> why we ended up needing such a complicated procedure to apply what looked 
> like simple updates.

All I can tell is that avf_process was preferring to suspend itself
(rather than busy wait) already in the first AVF commit [13],
and later the wait times got even longer [14].

> I’m pretty sure we could mark things as down and program an asyc cleanup from 
> within the avf layer.

Probably yes, but the avf layer should keep track of the removal,
so it knows to be careful on subsequent add.
I guess the current way is safer, especially if we want to panic early on any 
error.

> it would be good if we could avoid suspending the current process in avf
> because it can’t know all the ways in which the calling process could be 
> signaled.

Yes, requiring each process to exhibit only one agent behavior would fix the 
issue,
avf_send_to_pf could call vlib_time_now in a loop (instead of suspending 
avf_process).

But I think VPP could easily offer some support for multiple agent behaviors,
for example by allowing processes to list which event types should be able to 
wake them
(so vl_api_clnt_process in avf_process_request will not wake up upon 
SOCKET_READ_EVENT).

Vratko.

[13] https://gerrit.fd.io/r/c/vpp/+/10457/41/src/plugins/avf/device.c#377
[14] https://gerrit.fd.io/r/c/vpp/+/21831/3/src/plugins/avf/device.c#415

From: vpp-dev@lists.fd.io <vpp-dev@lists.fd.io> On Behalf Of Florin Coras
Sent: Tuesday, 2022-September-13 19:54
To: vpp-dev@lists.fd.io
Subject: Re: [vpp-dev] request-response between vlib processes

Hi Vratko,


On Sep 13, 2022, at 5:03 AM, Vratko Polak -X (vrpolak - PANTHEON TECHNOLOGIES 
at Cisco) via lists.fd.io<http://lists.fd.io> 
<vrpolak=cisco....@lists.fd.io<mailto:vrpolak=cisco....@lists.fd.io>> wrote:

In general, most of “communication” between VPP components
is done by directly calling C functions,
so it makes sense avf_flag_change is being called within vl_api_clnt_process 
process.
It is avf_process_request (called directly by avf_flag_change)
that decides to hand-off the request to avf_process process for async handling,
so it should make sure to resume the API process correctly upon the response.

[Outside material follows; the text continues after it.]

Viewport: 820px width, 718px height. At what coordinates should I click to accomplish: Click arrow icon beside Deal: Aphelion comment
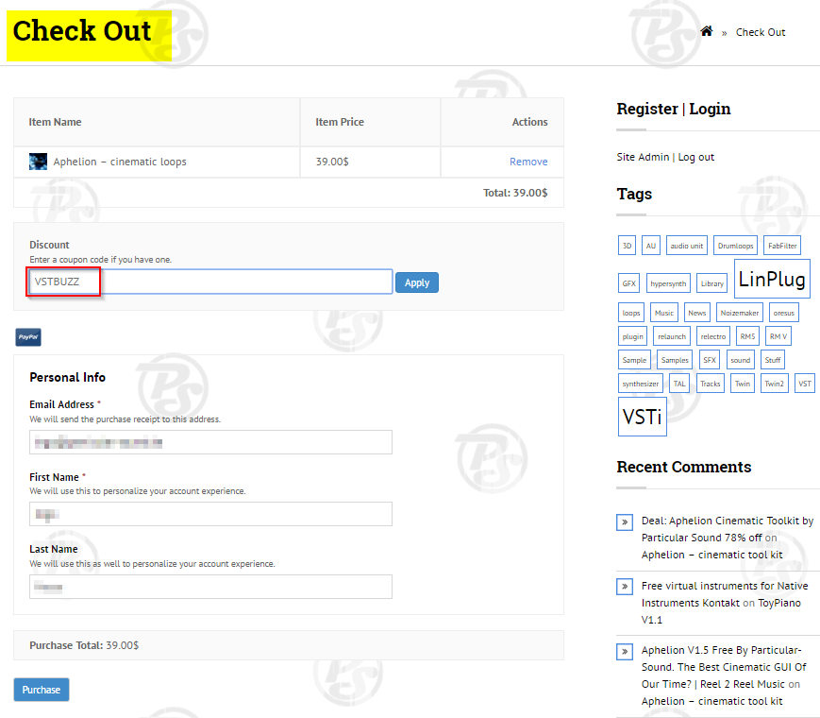(624, 521)
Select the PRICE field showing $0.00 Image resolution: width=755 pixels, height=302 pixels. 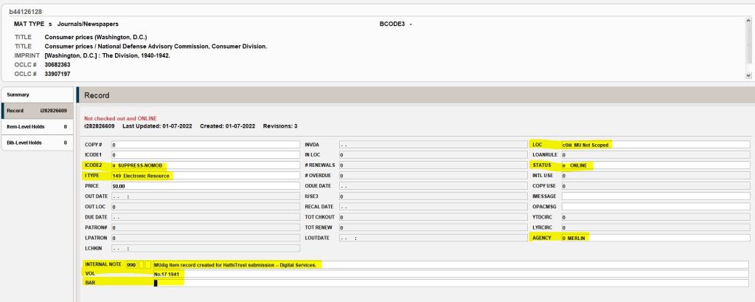tap(204, 186)
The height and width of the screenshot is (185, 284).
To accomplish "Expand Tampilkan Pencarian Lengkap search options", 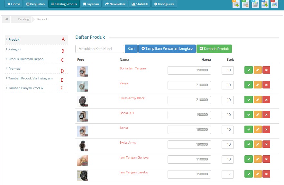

> just to set a mac address?

In my particular test the async operation switches promiscuous mode on an 
interface,
but I guess it does not really matter what a particular operation does.
What matters is there is a synchronous API call (l2_patch_add_del in my test)
which only indirectly causes an asynchronous operation (as the interface uses 
AVF driver).


Didn’t have an issue with how the api ends up calling avf_process_request. I 
was just wondering why we ended up needing such a complicated procedure to 
apply what looked like simple updates.


> Do we really need to block the binary api

The l2_patch_add_del does block.
Especially in the “del” case, the subsequent API calls
need to know whether the interface is gone yet or not.

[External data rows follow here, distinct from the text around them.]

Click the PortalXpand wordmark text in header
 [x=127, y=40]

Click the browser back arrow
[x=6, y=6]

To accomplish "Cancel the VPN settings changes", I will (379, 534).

I’m pretty sure we could mark things as down and program an asyc cleanup from 
within the avf layer. That is, if async is necessary, for deletes we should be 
able to provide a return code as soon as we find that the device/state exists 
and program the removal.

But for adds, it would be good if we could avoid suspending the current process 
in avf because it can’t know all the ways in which the calling process could be 
signaled.


> pass opaques in requests

As usual, there are several ways to make it work,
we just need to pick one (and put an example usage into the docs).

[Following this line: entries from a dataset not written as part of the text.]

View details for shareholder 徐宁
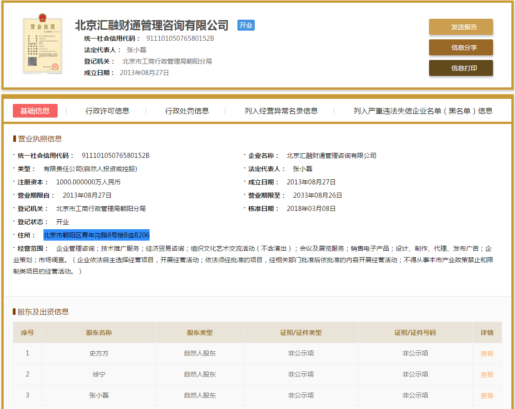487,374
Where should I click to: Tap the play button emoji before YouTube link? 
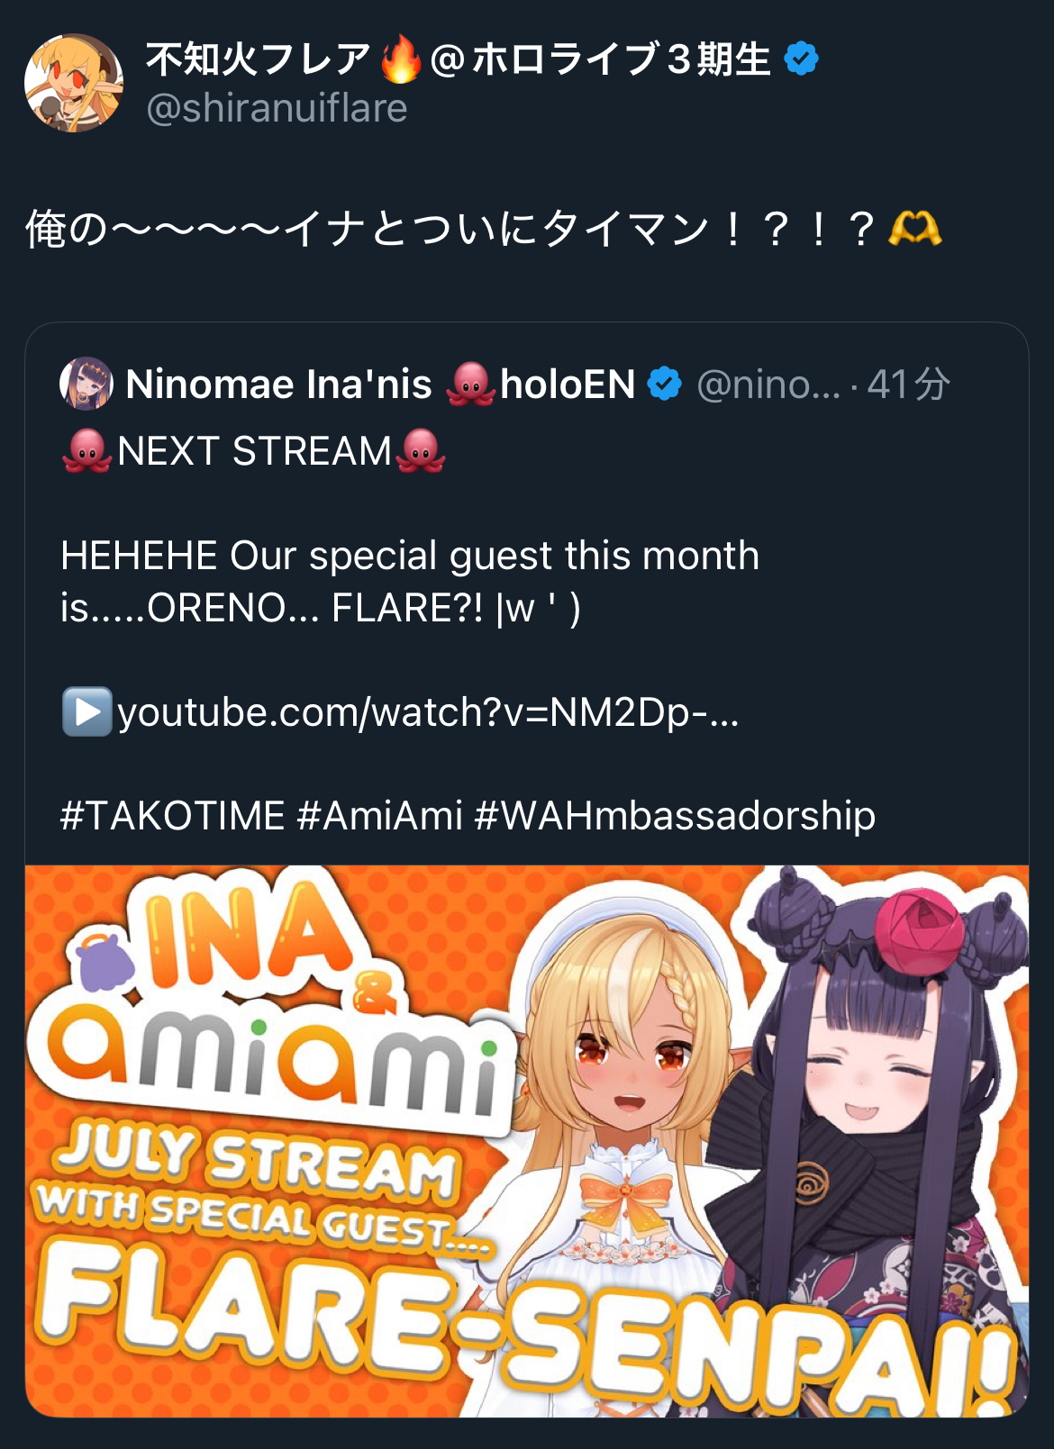[x=86, y=711]
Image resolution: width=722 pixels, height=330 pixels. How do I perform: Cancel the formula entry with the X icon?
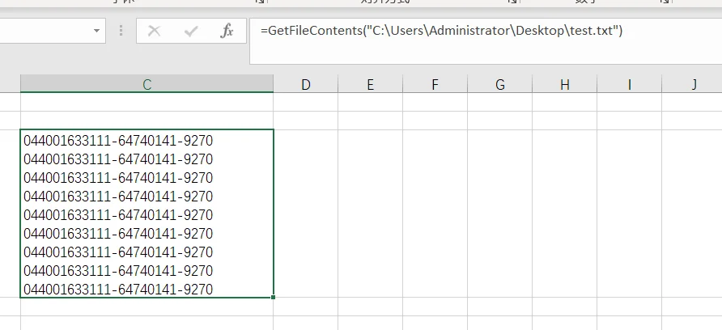(155, 31)
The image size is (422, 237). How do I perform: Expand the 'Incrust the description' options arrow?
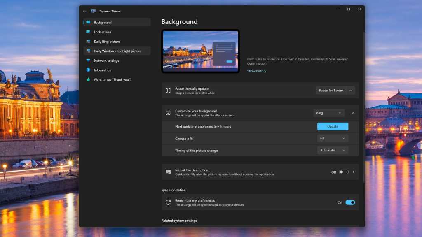(353, 172)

And I believe that’s what we’re discussing here :-)

Florin



Vratko.

From: vpp-dev@lists.fd.io<mailto:vpp-dev@lists.fd.io> 
<vpp-dev@lists.fd.io<mailto:vpp-dev@lists.fd.io>> On Behalf Of Florin Coras
Sent: Monday, 2022-September-12 23:11
To: vpp-dev@lists.fd.io<mailto:vpp-dev@lists.fd.io>
Subject: Re: [vpp-dev] request-response between vlib processes

Hi Vratko,

Do we really need to block the binary api waiting for a reply from another vpp 
process just to set a mac address?

If setting up the mac (or similar) cannot be done synchronously, probably api 
handlers should hand over all those requests to another vpp process, 
vl_api_async_req_process, that takes care of async execution and generation of 
api replies. You could also pass opaques in requests and maybe expect backends, 
like avf_process, to bounce that opaques back for demuxing.

Regards,
Florin



On Sep 12, 2022, at 4:49 AM, Vratko Polak -X (vrpolak - PANTHEON TECHNOLOGIES 
at Cisco) vialists.fd.io<http://lists.fd.io/> 
<vrpolak=cisco....@lists.fd.io<mailto:vrpolak=cisco....@lists.fd.io>> wrote:

[resending to the correct vpp-dev e-mail address]

Short version:
Vratko would appreciate something like 
vlib_current_process_wait_for_one_time_event_or_clock.

Medium version:
One instance of request-response interaction between vlib processes had a bug 
[11].
Vratko contributed a fix [9] for the immediate issue,
but the proper fix was left hinted in TODOs (and discussed in the long version).

Long version:

Vlib supports processes and signals, see corresponding sections in the docs [7].
Using the actor model vocabulary, a (vlib) process is an actor,
and (vlib) signaling a (vlib) event means sending a message between actors.
There is no vlib name for actor behavior [10].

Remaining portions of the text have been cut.